● **Your assignment**:
Look through the listing below, find every line with the string "column", and copy it.

[Input records — start]

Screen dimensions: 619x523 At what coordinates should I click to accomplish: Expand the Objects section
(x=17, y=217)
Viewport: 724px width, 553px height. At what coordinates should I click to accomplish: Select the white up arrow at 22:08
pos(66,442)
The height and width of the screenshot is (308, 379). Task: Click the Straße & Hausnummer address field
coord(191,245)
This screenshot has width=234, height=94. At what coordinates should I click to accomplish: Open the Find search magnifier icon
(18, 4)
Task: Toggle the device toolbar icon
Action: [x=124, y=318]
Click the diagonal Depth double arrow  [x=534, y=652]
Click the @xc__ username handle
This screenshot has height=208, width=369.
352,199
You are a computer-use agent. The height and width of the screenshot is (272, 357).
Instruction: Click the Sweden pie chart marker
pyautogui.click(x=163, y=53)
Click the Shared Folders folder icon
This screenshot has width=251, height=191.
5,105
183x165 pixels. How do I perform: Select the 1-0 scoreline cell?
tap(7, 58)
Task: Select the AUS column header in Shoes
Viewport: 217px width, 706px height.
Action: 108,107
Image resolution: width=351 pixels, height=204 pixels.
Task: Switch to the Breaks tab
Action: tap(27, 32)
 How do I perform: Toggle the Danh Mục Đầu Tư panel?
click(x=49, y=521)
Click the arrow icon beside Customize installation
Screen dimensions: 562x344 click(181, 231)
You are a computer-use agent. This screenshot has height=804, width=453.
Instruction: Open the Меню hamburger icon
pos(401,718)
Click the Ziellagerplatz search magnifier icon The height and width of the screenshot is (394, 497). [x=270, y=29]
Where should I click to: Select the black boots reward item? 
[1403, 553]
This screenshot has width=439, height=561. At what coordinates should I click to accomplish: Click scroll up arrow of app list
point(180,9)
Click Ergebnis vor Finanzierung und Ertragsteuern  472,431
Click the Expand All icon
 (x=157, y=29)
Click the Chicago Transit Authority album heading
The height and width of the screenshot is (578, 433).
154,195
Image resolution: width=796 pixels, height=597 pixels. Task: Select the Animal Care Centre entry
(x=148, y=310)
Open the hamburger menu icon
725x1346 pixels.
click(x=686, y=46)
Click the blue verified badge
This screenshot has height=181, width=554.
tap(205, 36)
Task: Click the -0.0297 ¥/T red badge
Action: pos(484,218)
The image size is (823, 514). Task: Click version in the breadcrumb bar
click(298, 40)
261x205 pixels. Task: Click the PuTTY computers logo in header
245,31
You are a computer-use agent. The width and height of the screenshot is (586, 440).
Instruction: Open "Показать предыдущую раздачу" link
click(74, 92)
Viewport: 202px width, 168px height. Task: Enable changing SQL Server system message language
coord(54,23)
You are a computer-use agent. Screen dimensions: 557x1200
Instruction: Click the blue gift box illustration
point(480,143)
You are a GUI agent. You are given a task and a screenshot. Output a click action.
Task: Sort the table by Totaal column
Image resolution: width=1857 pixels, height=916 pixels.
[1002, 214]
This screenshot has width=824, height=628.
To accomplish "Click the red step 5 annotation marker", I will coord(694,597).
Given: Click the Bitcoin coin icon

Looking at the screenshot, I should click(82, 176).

[Input records — finish]

● **Written answer**:
Task: Select the AUS column header in Shoes
Task: Sort the table by Totaal column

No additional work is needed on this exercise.